• [PROMPT]: Your job is to write out each record exactly, leaving none out.

===== SOURCE RECORDS =====

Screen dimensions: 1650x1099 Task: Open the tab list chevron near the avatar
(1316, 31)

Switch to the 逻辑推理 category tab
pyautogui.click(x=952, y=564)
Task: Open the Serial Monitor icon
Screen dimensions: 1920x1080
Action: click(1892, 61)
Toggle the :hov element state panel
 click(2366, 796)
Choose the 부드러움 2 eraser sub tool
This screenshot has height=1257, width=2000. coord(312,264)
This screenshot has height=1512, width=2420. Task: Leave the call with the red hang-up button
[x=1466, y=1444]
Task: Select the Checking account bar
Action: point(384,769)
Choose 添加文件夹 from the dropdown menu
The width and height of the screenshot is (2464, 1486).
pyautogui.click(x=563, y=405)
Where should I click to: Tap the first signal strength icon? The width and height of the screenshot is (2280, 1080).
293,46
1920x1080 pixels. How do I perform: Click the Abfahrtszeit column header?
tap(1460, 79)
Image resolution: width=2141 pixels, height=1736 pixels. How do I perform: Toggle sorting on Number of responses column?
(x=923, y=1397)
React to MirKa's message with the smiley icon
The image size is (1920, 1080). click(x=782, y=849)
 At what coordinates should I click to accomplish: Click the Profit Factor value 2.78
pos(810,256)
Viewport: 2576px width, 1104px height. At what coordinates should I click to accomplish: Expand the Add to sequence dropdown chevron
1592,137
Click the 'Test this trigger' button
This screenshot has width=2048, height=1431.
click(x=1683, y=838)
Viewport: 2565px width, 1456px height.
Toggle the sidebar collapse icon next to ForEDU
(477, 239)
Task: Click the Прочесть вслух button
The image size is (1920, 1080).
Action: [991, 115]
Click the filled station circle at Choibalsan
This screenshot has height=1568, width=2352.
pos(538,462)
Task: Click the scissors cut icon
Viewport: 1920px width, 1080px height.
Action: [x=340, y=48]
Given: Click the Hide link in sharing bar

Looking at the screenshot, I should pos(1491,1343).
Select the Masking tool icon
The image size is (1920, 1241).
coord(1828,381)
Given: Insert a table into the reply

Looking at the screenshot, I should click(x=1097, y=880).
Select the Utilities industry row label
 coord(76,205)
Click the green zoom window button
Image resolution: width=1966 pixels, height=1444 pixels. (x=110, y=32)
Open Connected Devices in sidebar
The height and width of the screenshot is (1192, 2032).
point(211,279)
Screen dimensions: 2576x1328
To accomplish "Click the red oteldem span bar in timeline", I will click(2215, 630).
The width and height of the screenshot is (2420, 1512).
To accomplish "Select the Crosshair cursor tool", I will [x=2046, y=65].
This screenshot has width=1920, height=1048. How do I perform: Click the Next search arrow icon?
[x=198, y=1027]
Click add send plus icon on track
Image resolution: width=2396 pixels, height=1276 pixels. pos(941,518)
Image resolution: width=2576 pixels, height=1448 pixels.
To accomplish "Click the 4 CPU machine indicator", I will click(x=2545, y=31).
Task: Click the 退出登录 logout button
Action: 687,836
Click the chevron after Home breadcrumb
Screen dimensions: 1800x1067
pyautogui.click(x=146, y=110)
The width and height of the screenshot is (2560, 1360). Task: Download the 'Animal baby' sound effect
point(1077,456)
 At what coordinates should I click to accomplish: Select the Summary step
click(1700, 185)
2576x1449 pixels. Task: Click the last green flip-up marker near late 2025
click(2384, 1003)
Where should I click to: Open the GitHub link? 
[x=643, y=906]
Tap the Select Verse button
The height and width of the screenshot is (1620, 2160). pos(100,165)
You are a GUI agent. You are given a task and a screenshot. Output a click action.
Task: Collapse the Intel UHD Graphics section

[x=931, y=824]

=====

• [TASK SOLUTION]:
Screen dimensions: 1650x1099 Task: Open the tab list chevron near the avatar
(1316, 31)

Switch to the 逻辑推理 category tab
pyautogui.click(x=952, y=564)
Task: Open the Serial Monitor icon
Screen dimensions: 1920x1080
Action: click(1892, 61)
Toggle the :hov element state panel
 click(2366, 796)
Choose the 부드러움 2 eraser sub tool
This screenshot has height=1257, width=2000. coord(312,264)
This screenshot has height=1512, width=2420. Task: Leave the call with the red hang-up button
[x=1466, y=1444]
Task: Select the Checking account bar
Action: point(384,769)
Choose 添加文件夹 from the dropdown menu
The width and height of the screenshot is (2464, 1486).
pyautogui.click(x=563, y=405)
Where should I click to: Tap the first signal strength icon? The width and height of the screenshot is (2280, 1080).
293,46
1920x1080 pixels. How do I perform: Click the Abfahrtszeit column header?
tap(1460, 79)
Image resolution: width=2141 pixels, height=1736 pixels. How do I perform: Toggle sorting on Number of responses column?
(x=923, y=1397)
React to MirKa's message with the smiley icon
The image size is (1920, 1080). click(x=782, y=849)
 At what coordinates should I click to accomplish: Click the Profit Factor value 2.78
pos(810,256)
Viewport: 2576px width, 1104px height. At what coordinates should I click to accomplish: Expand the Add to sequence dropdown chevron
1592,137
Click the 'Test this trigger' button
This screenshot has width=2048, height=1431.
click(x=1683, y=838)
Viewport: 2565px width, 1456px height.
Toggle the sidebar collapse icon next to ForEDU
(477, 239)
Task: Click the Прочесть вслух button
The image size is (1920, 1080).
Action: [991, 115]
Click the filled station circle at Choibalsan
This screenshot has height=1568, width=2352.
pos(538,462)
Task: Click the scissors cut icon
Viewport: 1920px width, 1080px height.
Action: [x=340, y=48]
Given: Click the Hide link in sharing bar

Looking at the screenshot, I should pos(1491,1343).
Select the Masking tool icon
The image size is (1920, 1241).
coord(1828,381)
Given: Insert a table into the reply

Looking at the screenshot, I should click(x=1097, y=880).
Select the Utilities industry row label
 coord(76,205)
Click the green zoom window button
Image resolution: width=1966 pixels, height=1444 pixels. (x=110, y=32)
Open Connected Devices in sidebar
The height and width of the screenshot is (1192, 2032).
point(211,279)
Screen dimensions: 2576x1328
To accomplish "Click the red oteldem span bar in timeline", I will click(2215, 630).
The width and height of the screenshot is (2420, 1512).
To accomplish "Select the Crosshair cursor tool", I will [x=2046, y=65].
This screenshot has width=1920, height=1048. How do I perform: Click the Next search arrow icon?
[x=198, y=1027]
Click add send plus icon on track
Image resolution: width=2396 pixels, height=1276 pixels. pos(941,518)
Image resolution: width=2576 pixels, height=1448 pixels.
To accomplish "Click the 4 CPU machine indicator", I will click(x=2545, y=31).
Task: Click the 退出登录 logout button
Action: 687,836
Click the chevron after Home breadcrumb
Screen dimensions: 1800x1067
pyautogui.click(x=146, y=110)
The width and height of the screenshot is (2560, 1360). Task: Download the 'Animal baby' sound effect
point(1077,456)
 At what coordinates should I click to accomplish: Select the Summary step
click(1700, 185)
2576x1449 pixels. Task: Click the last green flip-up marker near late 2025
click(2384, 1003)
Where should I click to: Open the GitHub link? 
[x=643, y=906]
Tap the Select Verse button
The height and width of the screenshot is (1620, 2160). pos(100,165)
You are a GUI agent. You are given a task and a screenshot. Output a click action.
Task: Collapse the Intel UHD Graphics section

[x=931, y=824]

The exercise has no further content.